--- Dataset records ---
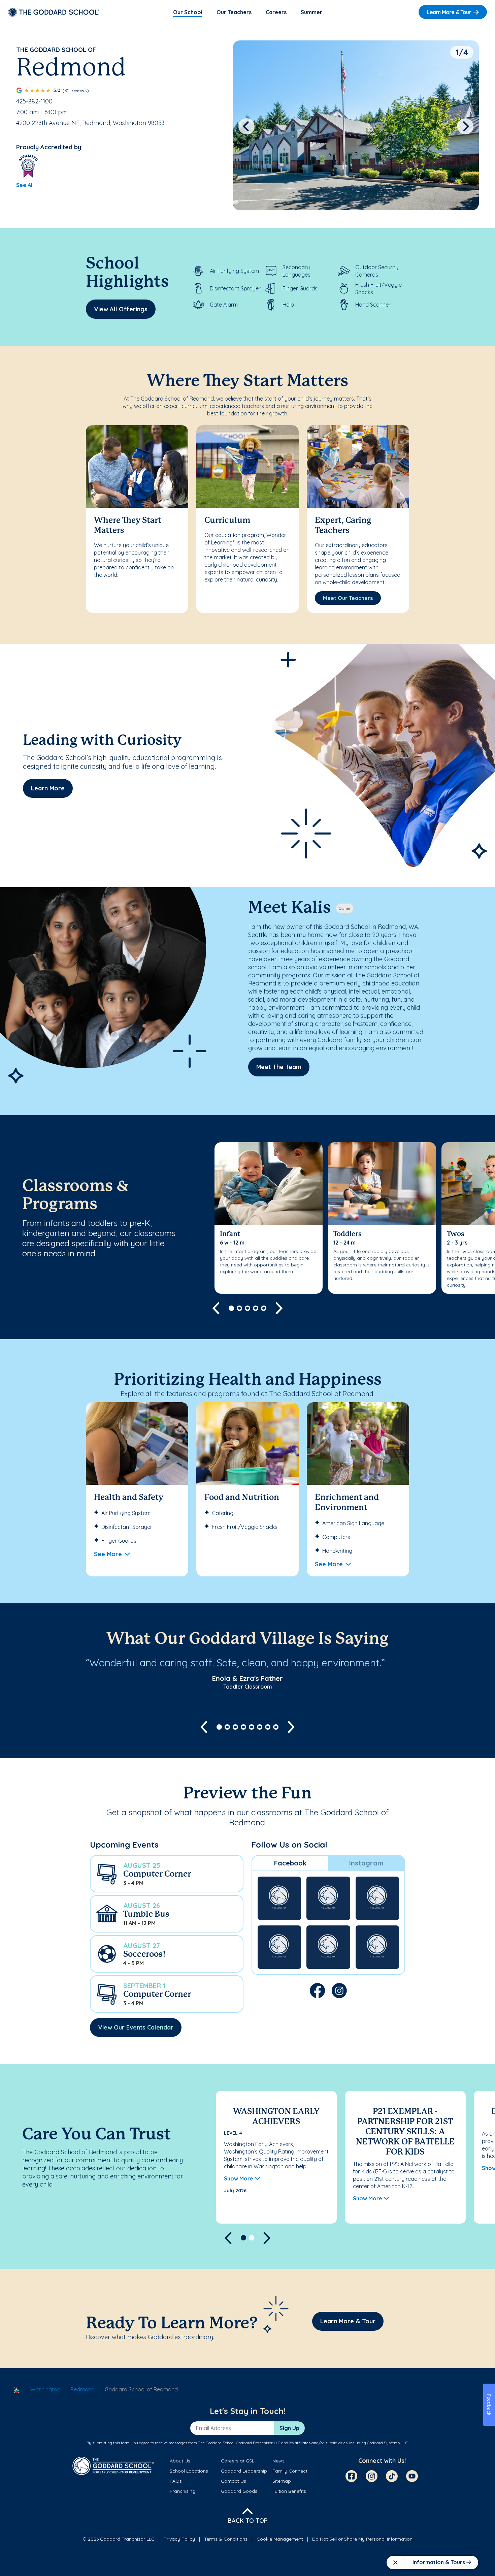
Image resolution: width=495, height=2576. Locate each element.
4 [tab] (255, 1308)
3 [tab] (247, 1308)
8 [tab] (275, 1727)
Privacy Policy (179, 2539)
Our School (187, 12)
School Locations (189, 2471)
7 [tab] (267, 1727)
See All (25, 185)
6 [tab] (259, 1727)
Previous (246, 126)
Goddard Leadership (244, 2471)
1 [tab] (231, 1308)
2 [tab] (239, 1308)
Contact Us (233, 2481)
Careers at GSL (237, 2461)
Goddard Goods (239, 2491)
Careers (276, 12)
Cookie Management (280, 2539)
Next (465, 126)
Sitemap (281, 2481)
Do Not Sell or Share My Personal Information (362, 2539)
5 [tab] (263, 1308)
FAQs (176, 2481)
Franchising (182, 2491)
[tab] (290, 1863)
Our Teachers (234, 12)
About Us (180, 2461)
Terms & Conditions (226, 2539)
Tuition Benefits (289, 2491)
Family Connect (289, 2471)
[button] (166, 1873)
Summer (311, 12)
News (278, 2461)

--- Work instruction ---
Repeat nothing before the line containing "School Locations (189, 2471)"; repeat that line and every later line of the listing exactly.

--- Completed exercise ---
School Locations (189, 2471)
7 [tab] (267, 1727)
See All (25, 185)
6 [tab] (259, 1727)
Previous (246, 126)
Goddard Leadership (244, 2471)
1 [tab] (231, 1308)
2 [tab] (239, 1308)
Contact Us (233, 2481)
Careers at GSL (237, 2461)
Goddard Goods (239, 2491)
Careers (276, 12)
Cookie Management (280, 2539)
Next (465, 126)
Sitemap (281, 2481)
Do Not Sell or Share My Personal Information (362, 2539)
5 [tab] (263, 1308)
FAQs (176, 2481)
Franchising (182, 2491)
[tab] (290, 1863)
Our Teachers (234, 12)
About Us (180, 2461)
Terms & Conditions (226, 2539)
Tuition Benefits (289, 2491)
Family Connect (289, 2471)
[button] (166, 1873)
Summer (311, 12)
News (278, 2461)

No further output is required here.